## [The data]
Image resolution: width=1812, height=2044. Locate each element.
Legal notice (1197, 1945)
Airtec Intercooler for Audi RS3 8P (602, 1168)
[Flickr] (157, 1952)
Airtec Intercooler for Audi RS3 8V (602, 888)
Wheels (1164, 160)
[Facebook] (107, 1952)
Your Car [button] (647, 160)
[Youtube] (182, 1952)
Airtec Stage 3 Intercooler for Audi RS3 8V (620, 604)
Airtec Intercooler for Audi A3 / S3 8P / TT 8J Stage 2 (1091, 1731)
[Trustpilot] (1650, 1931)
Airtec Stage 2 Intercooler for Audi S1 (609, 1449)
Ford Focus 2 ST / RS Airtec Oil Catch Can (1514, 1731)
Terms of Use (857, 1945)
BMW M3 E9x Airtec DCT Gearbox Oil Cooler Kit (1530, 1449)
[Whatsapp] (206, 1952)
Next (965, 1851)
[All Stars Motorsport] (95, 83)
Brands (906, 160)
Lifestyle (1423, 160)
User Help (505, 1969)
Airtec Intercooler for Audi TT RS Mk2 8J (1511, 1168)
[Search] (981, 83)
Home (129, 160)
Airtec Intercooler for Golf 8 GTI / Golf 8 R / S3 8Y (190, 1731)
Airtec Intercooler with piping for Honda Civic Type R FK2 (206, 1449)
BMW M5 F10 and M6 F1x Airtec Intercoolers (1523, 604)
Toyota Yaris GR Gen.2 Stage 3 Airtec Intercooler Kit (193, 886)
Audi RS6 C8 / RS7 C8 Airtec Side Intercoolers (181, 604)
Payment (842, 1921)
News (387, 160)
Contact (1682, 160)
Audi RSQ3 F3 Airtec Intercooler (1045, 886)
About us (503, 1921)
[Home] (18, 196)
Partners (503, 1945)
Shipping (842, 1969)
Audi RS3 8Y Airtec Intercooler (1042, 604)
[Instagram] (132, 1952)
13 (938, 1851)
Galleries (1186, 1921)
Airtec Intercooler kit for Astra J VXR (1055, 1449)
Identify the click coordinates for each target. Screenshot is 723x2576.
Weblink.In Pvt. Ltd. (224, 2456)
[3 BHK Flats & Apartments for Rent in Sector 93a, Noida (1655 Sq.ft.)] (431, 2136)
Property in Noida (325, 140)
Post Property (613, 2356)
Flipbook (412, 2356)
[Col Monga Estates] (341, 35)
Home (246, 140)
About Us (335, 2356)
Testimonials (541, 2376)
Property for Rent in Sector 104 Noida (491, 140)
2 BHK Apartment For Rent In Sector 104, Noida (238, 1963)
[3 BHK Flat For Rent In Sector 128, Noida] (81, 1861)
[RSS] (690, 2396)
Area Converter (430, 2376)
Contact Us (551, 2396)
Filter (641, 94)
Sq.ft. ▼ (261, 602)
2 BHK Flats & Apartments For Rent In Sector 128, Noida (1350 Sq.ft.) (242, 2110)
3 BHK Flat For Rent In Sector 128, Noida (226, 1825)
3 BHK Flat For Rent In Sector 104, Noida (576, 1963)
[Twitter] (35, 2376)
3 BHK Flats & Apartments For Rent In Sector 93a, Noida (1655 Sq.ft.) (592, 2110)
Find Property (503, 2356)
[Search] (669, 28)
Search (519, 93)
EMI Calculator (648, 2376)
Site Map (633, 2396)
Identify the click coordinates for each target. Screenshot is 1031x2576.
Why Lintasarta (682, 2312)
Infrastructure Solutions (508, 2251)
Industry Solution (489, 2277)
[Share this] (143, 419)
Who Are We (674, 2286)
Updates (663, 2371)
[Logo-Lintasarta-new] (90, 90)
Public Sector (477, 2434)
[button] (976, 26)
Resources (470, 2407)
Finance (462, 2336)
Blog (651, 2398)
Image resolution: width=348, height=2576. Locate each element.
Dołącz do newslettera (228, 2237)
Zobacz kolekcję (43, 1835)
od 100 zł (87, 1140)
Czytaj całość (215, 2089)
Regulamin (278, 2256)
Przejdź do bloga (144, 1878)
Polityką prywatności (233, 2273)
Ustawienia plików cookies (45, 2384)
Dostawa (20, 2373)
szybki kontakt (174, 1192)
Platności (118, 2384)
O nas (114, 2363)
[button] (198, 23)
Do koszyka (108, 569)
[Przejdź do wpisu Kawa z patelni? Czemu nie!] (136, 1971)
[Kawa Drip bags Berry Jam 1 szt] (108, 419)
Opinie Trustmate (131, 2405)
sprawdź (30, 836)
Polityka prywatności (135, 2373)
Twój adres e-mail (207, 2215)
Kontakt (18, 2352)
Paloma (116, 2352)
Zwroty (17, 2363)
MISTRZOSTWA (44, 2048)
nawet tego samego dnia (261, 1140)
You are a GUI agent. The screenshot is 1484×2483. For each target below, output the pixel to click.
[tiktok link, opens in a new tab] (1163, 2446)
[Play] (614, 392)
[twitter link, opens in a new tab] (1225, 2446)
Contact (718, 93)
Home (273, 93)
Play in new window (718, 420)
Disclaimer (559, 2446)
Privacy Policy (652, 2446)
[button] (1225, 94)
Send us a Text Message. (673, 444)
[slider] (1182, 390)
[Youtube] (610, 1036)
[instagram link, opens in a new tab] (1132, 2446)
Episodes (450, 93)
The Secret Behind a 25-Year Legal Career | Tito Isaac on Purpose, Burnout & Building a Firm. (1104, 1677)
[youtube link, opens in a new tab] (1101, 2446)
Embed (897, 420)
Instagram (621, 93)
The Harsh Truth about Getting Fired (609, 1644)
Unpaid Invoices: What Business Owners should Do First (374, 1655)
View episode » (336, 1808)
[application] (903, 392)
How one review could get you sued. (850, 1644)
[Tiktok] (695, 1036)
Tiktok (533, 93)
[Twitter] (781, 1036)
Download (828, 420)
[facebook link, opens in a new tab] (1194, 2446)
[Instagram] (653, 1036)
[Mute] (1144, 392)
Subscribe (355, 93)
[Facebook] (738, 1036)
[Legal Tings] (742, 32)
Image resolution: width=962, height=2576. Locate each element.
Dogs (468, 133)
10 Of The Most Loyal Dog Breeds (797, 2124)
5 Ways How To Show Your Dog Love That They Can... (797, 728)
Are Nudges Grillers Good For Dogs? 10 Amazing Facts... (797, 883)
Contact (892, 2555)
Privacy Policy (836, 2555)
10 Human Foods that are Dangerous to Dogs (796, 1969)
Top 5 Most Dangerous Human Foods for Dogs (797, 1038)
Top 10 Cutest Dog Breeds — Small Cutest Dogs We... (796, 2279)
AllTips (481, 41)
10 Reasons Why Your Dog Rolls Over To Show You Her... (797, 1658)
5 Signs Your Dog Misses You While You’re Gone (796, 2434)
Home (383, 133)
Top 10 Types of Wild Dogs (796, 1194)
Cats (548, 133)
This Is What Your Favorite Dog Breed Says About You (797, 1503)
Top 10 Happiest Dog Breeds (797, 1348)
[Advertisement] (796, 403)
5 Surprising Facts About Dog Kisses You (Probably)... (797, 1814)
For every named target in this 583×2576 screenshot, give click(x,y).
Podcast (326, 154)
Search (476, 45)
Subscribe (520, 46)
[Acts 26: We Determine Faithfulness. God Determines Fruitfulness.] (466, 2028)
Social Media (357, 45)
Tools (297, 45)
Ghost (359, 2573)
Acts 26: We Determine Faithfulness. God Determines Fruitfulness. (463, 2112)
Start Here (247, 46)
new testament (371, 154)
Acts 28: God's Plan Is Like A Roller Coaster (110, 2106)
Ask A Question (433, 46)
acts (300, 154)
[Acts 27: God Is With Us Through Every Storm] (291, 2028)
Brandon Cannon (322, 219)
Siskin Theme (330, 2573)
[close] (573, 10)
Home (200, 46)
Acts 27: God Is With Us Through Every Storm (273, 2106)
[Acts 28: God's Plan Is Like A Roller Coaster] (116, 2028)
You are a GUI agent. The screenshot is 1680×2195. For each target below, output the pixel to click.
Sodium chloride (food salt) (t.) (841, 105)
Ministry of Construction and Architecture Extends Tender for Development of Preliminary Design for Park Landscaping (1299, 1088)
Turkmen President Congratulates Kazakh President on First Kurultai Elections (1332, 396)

## [What to do]
Exactly as written, please reproduce the lines from the first line of the data to the line containing "Airtec Stage 2", inclusive, and nothing else.

## [Solution for this exercise]
Image resolution: width=1812, height=2044. Locate each element.
Legal notice (1197, 1945)
Airtec Intercooler for Audi RS3 8P (602, 1168)
[Flickr] (157, 1952)
Airtec Intercooler for Audi RS3 8V (602, 888)
Wheels (1164, 160)
[Facebook] (107, 1952)
Your Car [button] (647, 160)
[Youtube] (182, 1952)
Airtec Stage 3 Intercooler for Audi RS3 8V (620, 604)
Airtec Intercooler for Audi A3 / S3 8P / TT 8J Stage 2 (1091, 1731)
[Trustpilot] (1650, 1931)
Airtec Stage 2 Intercooler for Audi S1 (609, 1449)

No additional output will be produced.